The system MgO-Al2O3-SiO2 under pressure: A computational study of melting relations and phase diagrams

Abstract

A computational scheme to predict melting phase relations in multi-component systems at high pressure and temperature is presented and applied to the MgO-Al2O3-SiO2 (MAS) compositional system. A combined approach based on first principles calculations (hybrid DFT and Polarized Continuum Model), polymer chemistry (Hybrid Polymeric Approach, HPA) and equilibrium thermodynamics is developed to compute thermophysical and thermodynamic properties of the solid and liquid phases in the investigated system and infer the liquidus topology of binary and ternary phase diagrams in a broad range of P-T conditions (i.e. up to 25GPa and 5000K). The nature of ternary interactions in the liquid is discussed in terms of an excess Gibbs free energy contribution arising from the effect of polarization of charged species in the continuum. The computed phase diagrams show that pressure effects are able to change the nature of melting from congruent to incongruent and drastically reduce the number of solid phases with a primary phase field in the MAS system, thus leading to a remarkable simplication of melting phase relations at HP-HT. At pressures >2GPa a primary phase field of pyrope garnet opens and progressively widens from 2 to 8GPa at the expense of those of enstatite, forsterite and spinel.
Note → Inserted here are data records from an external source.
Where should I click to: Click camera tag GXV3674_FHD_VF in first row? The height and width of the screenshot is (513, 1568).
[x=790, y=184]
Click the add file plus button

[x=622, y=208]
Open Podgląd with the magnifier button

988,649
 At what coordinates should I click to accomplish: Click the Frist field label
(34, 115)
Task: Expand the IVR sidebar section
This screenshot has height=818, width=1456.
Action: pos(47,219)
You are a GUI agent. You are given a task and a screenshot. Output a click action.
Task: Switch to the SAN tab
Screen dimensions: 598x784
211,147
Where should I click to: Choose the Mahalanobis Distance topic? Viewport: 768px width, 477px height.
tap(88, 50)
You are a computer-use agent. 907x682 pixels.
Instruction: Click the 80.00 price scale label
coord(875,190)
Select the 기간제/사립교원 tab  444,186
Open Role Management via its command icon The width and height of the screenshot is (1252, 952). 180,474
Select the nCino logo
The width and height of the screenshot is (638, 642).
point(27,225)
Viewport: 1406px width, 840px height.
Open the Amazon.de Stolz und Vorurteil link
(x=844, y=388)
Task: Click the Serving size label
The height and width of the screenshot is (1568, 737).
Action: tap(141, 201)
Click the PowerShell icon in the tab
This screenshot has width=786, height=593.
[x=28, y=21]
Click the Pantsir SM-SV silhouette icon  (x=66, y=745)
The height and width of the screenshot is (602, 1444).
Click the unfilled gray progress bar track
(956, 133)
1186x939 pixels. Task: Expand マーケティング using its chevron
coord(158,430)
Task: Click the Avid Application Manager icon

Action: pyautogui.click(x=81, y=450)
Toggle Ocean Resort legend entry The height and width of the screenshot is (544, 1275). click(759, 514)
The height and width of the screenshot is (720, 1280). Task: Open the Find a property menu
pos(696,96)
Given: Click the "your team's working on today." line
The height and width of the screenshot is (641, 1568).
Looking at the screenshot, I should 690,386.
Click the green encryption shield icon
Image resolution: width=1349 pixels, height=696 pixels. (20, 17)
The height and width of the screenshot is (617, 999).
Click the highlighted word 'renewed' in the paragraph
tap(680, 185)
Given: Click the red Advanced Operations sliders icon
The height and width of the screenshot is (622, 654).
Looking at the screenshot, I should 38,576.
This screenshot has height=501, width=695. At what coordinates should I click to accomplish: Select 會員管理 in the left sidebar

Anhydrous phase B (AnhB) completely replaces forsterite on the liquidus at 9GPa, persisting as stable liquidus phase at least up to 16–17GPa and 2700–2750K. At P-T conditions compatible with the mantle transition zone, the MAS phase diagram markedly simplifies, with the three pure oxides (i.e. MgO, periclase; Al2O3, corundum; SiO2, stishovite) displaying a primary phase field and majorite-pyrope garnet as the only, and most important, ternary liquidus phase in the system.